**MATERIAL FOR THIS TASK**
════

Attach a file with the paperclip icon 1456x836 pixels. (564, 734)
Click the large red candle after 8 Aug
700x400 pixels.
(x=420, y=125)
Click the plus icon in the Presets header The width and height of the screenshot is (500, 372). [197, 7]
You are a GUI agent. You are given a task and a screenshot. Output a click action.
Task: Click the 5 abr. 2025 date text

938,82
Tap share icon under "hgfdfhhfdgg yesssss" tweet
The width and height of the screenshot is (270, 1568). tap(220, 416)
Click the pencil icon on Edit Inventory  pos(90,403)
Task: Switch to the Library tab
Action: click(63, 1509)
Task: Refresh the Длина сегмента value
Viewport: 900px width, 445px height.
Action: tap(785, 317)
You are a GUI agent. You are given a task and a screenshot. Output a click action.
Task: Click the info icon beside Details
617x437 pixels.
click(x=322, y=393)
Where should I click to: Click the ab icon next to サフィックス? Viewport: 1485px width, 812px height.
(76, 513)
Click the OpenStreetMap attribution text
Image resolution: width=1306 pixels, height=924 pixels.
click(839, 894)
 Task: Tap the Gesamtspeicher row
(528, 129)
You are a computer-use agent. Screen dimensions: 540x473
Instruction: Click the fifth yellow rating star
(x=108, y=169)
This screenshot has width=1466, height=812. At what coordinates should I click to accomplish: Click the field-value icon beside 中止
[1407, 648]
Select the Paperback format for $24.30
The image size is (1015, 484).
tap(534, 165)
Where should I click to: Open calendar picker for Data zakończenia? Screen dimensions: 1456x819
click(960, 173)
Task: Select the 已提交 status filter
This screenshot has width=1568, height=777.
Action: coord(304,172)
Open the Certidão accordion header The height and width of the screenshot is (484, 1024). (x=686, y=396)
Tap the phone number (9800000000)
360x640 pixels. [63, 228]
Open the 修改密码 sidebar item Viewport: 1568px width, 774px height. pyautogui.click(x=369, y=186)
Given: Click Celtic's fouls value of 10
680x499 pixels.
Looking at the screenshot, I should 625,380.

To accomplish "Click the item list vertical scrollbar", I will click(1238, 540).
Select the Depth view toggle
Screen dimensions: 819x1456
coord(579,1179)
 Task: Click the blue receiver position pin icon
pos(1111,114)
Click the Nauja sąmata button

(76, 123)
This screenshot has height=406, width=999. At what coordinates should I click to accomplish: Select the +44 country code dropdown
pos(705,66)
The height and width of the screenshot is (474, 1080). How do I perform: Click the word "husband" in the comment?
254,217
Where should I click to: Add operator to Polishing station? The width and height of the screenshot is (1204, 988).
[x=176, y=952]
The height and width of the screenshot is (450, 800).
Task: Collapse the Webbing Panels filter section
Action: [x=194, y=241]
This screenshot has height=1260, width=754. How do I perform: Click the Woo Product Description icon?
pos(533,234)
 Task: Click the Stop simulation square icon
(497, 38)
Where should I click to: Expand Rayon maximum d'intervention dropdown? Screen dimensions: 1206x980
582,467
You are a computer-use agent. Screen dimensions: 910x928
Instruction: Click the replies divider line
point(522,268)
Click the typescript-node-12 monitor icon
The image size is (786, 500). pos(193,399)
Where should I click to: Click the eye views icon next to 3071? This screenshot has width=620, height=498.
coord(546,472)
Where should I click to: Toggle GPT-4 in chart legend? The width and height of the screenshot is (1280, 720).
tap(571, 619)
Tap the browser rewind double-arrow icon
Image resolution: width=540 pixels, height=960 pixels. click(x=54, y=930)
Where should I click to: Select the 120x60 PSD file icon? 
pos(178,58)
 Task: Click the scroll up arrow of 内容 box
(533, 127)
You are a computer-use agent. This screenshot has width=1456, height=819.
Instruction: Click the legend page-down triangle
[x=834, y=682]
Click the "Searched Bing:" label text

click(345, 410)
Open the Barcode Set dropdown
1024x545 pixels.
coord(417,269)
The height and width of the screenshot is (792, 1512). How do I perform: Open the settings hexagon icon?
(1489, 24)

════

**GOAL OF THE EXERCISE**
Show each line of the material above that contains the string "perform", copying every such line in full.

**FINISHED TASK**
The height and width of the screenshot is (474, 1080). How do I perform: Click the word "husband" in the comment?
This screenshot has height=1260, width=754. How do I perform: Click the Woo Product Description icon?
The height and width of the screenshot is (792, 1512). How do I perform: Open the settings hexagon icon?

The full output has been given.